Pemakaman dihadiri sejumlah tokoh, seperti Menteri Pertahanan Juwono Sudarsono, Wakil Ketua MPR AM Fatwa, dan pengamat politik Arbi sanit. Di sana saya juga bertemu Syarif yang kini bekerja di fatwacenter.

Usai pemakaman saya kembali ke rumah almarhum Pak Deliar. Saya menyempatkan diri ke mushala yang sekitar 10 tahun tak lagi saya datangi. Di sana memori saya berputar-putar, mengingat masa-masa mengaji dulu, saat menjadi anak beranjak remaja. Memandangi tempat di mana saya biasa berinteraksi dengan almarhum Pak Deliar saat menaruh buku Iqra di atas lehar menghadap almarhum Pak Deliar.
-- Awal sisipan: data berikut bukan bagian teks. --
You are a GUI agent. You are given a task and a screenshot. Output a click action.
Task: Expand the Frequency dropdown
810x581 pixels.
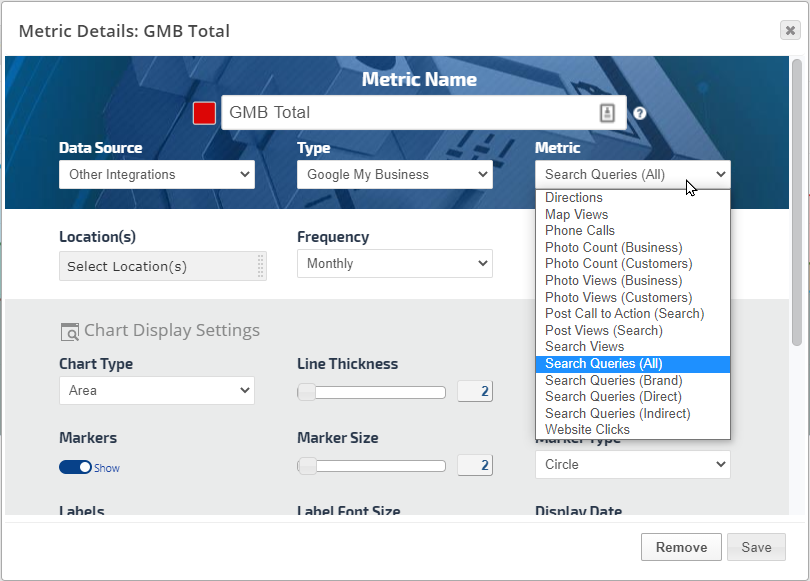(x=394, y=264)
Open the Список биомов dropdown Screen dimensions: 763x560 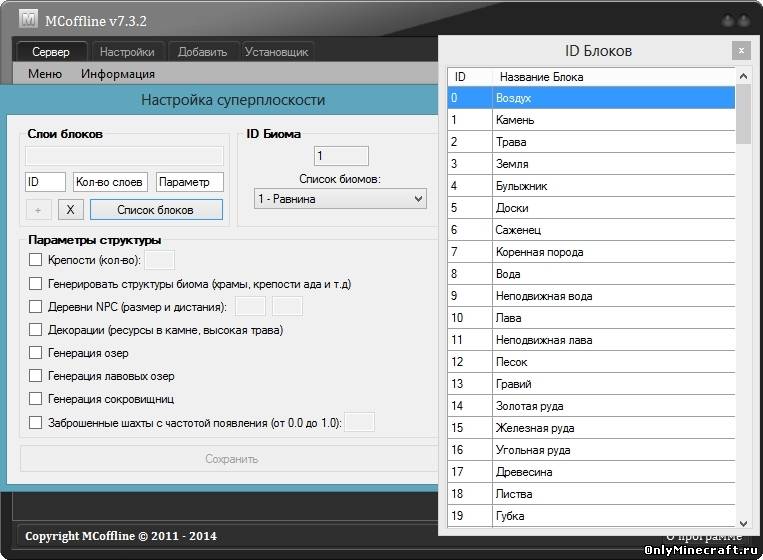point(340,199)
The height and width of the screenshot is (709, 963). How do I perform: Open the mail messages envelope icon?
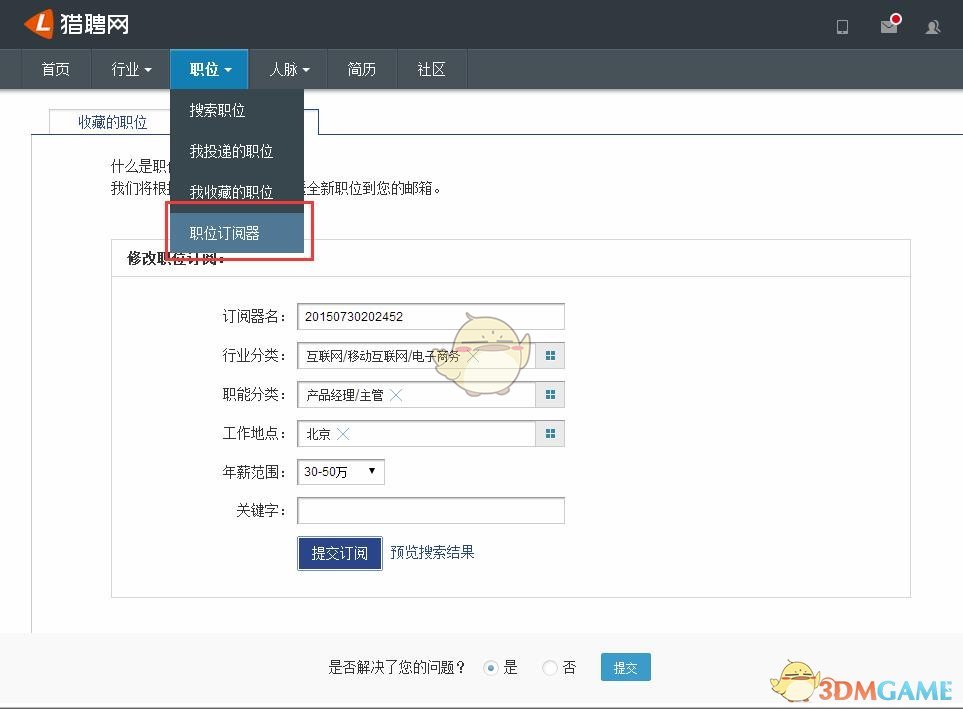[889, 26]
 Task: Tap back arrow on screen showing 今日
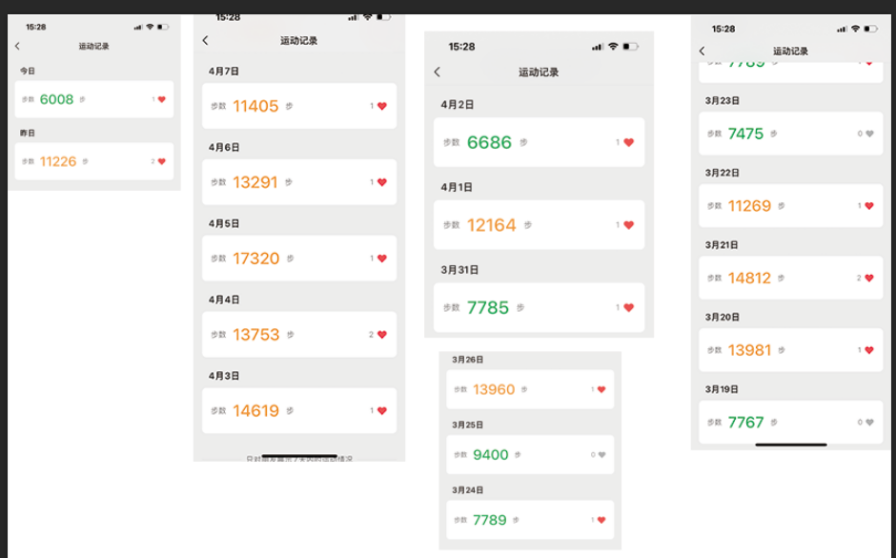pyautogui.click(x=17, y=46)
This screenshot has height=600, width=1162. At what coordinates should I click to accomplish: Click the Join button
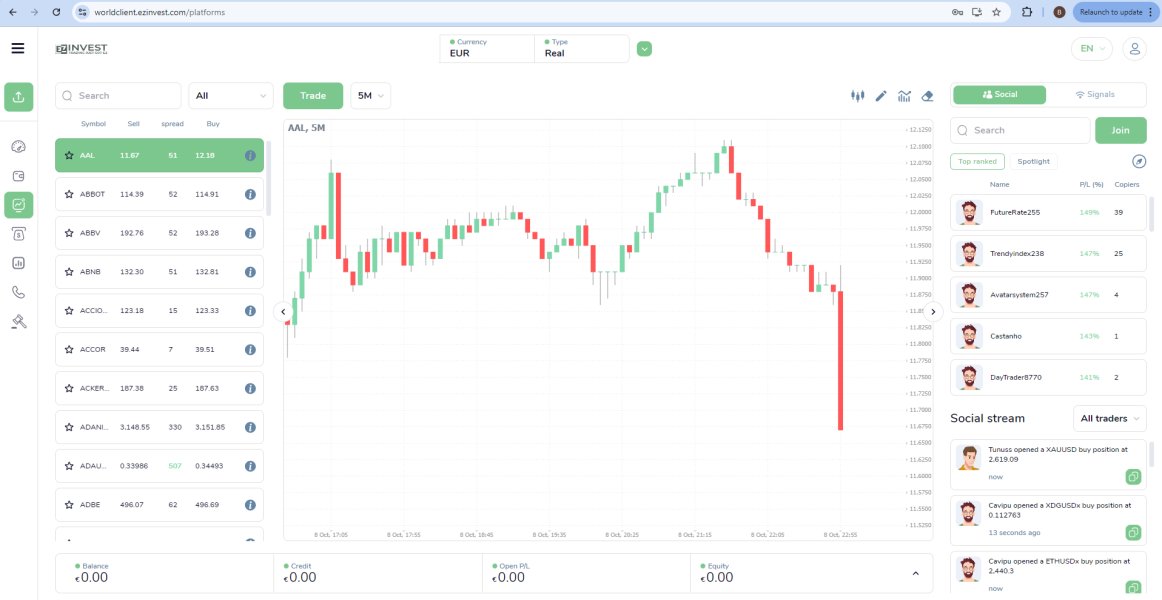(1120, 130)
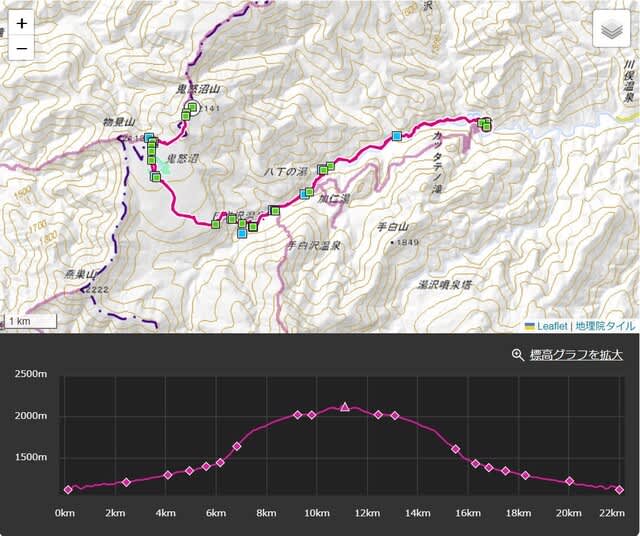The width and height of the screenshot is (640, 536).
Task: Click the blue marker east of 八丁の湯
Action: pos(397,136)
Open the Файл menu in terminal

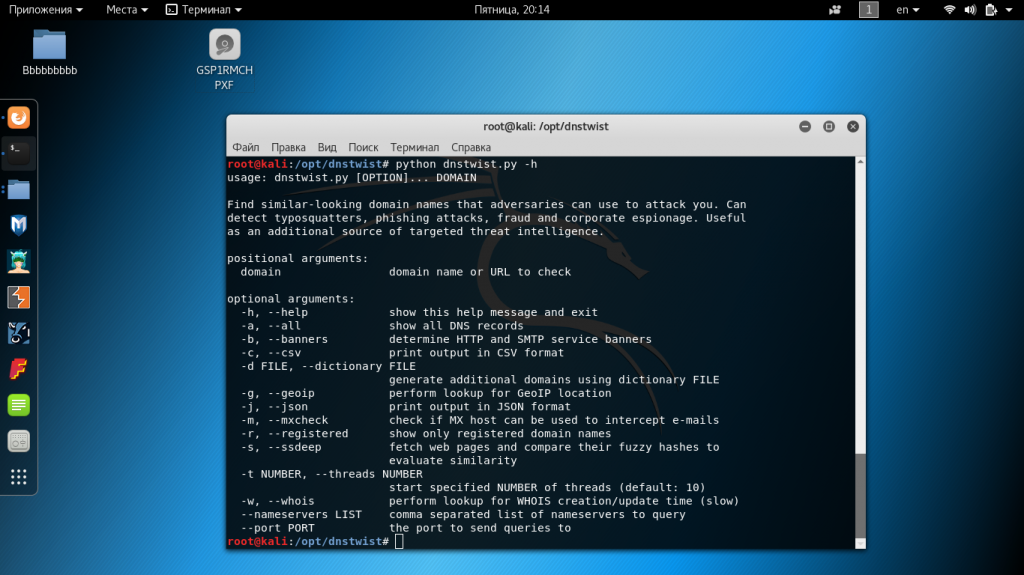[x=246, y=147]
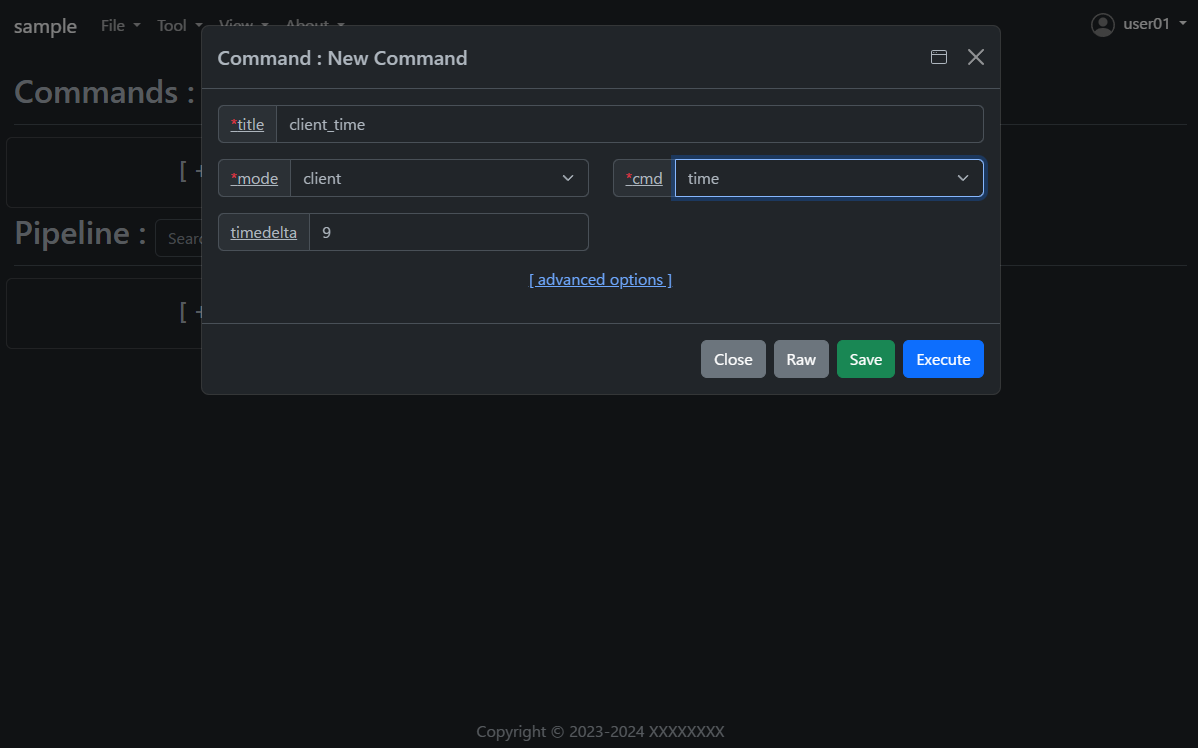This screenshot has height=748, width=1198.
Task: Click the sample app title
Action: pyautogui.click(x=44, y=26)
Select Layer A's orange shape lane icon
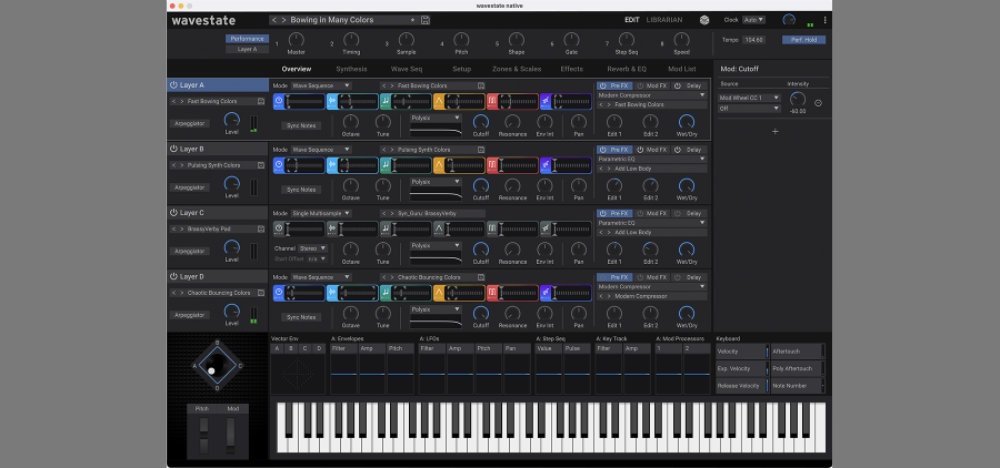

Selamat jalan Pak Deliar Noer. Jasamu sangat besar bagi perkembangan sejarah modern bangsa Indonesia ini. Pemikiran dan teladanmu akan terus dikenang dan dilestarikan oleh orang-orang yang pernah membaca dan merasakan langsung berinteraksi denganmu, baik di ruang kuliah maupun di luar kampus. Engkau pun akan terus hidup di hati saya dan anak-anak pengajian lain yang pernah menjadi muridmu. Semoga kepergianmu membawa hikmah bagi bangsa ini.

 

Duren Sawit, Jakarta Timur. 19 Juni 2008.